The exhibition presents 500 works by artists such as Frida Kahlo, José Clemente Orozco, Manuel Tolsá, José Guadalupe Posada, as well as pre-Hispanic pieces, publications, documents and cartography.

Curator César Moheno said that in a museum everything is dialogue and therefore this exhibition presents 193 artists along with hundreds of pieces that tell us about the redifinition of life in our city and a twentieth century that opens new times for equity and democratic life, as well as a river of diversity and genesis in the twenty-first century.

"This combination of art and history is what has motivated us to create this exhibition. In each room, the pieces have the quality of addressing questions to those who look at them with a past full of meanings. This work is a challenge that is at the same time an opportunity for children and young people. In the museum the school changes colors and notebooks and this exhibition seeks to transmit the sense of belonging and pride”.

Luis Rius Caso reminded that the public visiting this exhibition will find an original script where the works present the different periods of our city in a very natural and illustrative way, giving an account of cultural, political and social changes through iconic works.

Rafael Barajas "El fisgón" celebrated that the curatorial speeches taking part in this exhibition came together in a great way to cover the large scale of our city and the way it is rewritten and its history is reinterpreted.

"We are what we are and are as we are because of our history, only it explains our present. The pre-Hispanic part explains the magnitude, the colony reveals how this city was a bridge to the commerce of the East and the period of the nineteenth and twentieth centuries gives account of the cultural debates and changes of great importance”.

During the opening tour, the public could enjoy works such as the Commemorative Tablet of the Main Temple of 1487, the facsimile of the Codex Boturini from the 16th century, the Stone of the Coiled Serpent from 1325 and the Stone of Tlaltecuhtli from the same period.

It also highlights the Altar of cobs that the Mexicas dedicated to corn, the great oil painting of The Most Holy Trinity with San Andres and San Babilés from the fifteenth century and the canvas Encuentro de Cortés y Moctezuma by author and date unknown. A few steps away from this work, the public will find part of Pedro de Alvarado's armour, and crossing the hall, the 10-section screen that tells another part of the encounter between Cortés and Moctezuma.

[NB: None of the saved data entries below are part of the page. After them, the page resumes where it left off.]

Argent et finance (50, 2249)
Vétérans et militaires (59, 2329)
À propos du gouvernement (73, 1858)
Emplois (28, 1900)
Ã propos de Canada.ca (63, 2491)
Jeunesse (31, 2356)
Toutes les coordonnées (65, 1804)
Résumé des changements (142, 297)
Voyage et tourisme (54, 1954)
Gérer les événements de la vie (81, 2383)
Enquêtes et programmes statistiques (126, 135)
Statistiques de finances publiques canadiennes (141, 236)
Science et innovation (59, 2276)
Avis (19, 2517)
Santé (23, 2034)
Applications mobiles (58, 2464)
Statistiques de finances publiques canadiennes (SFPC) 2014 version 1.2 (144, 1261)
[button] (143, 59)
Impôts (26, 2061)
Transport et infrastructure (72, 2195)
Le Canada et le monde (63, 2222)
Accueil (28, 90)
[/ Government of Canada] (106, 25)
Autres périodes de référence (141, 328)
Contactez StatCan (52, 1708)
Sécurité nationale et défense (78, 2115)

Another piece celebrated by the public was the Coat of Arms of the city of Tlacopan in 1564 and the Map of México and its surroundings in 1763, as well as the oldest screen on Mexico City, made by Japanese artists in 1653.

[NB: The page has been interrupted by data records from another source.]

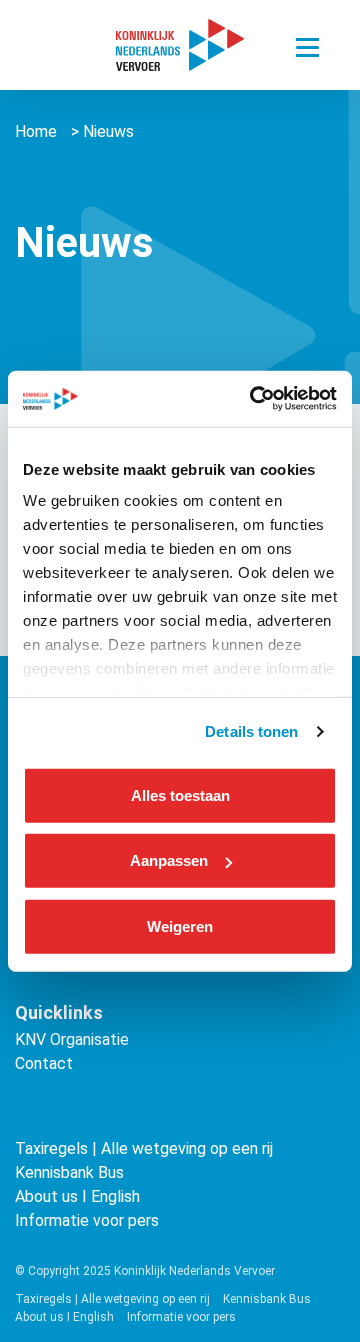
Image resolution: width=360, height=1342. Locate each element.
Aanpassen (169, 860)
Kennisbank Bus (69, 1172)
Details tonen (251, 731)
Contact (44, 1063)
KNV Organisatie (72, 1039)
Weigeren (180, 925)
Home (36, 131)
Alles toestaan (180, 794)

The exhibition continues with the document of the invitation of the proclamation of Augusto Emperador on January 24, 1823, the oil painting of the Plaza de Santo Domingo painted by Pedro Gualdi; an ancient urban signposting in ceramic mosaic of the Camino a Iturrigaray; José María Velasco’s oil paintings: el Rio San Ángel and la Magdalena and El embarcadero de la Viga, by Joaquín Clausell.

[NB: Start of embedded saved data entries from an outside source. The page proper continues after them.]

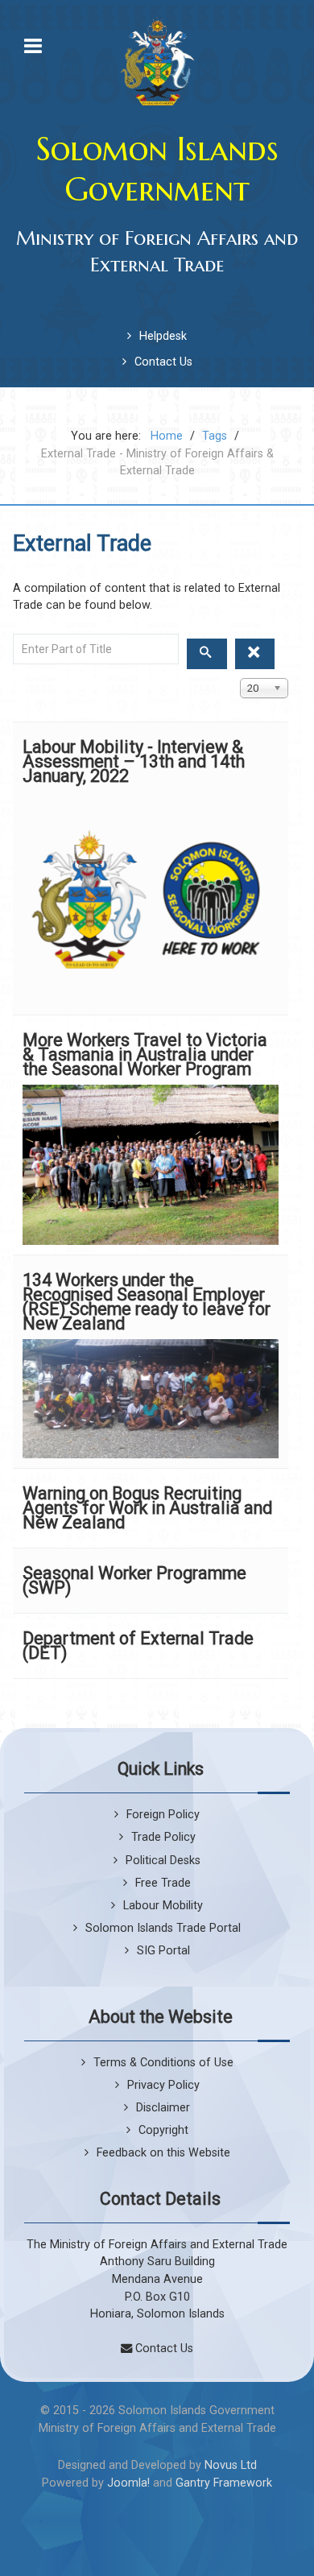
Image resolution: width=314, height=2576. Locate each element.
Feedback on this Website (163, 2153)
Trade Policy (163, 1837)
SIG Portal (163, 1951)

Other works that enrich the exhibition are Frida Kahlo's Urban Landscape; Manifestación en el Zócalo de la ciudad, by Rina Lazo; La billetera by Antonio Ruiz "El Corzo" and the photograph entitled Ciclista Nezahualcóyotl by Héctor García where we see a man with a hat crossing with his bicycle between dozens of wooden light posts.

La exposición La Ciudad de México en el arte. Travesía de ocho siglos permanecerá hasta el 1 de abril de 2018 en el Museo de la Ciudad de México.

The exhibition Mexico City in art. An eight-century journey will be on display until April 1,2018  at the Mexico City Museum.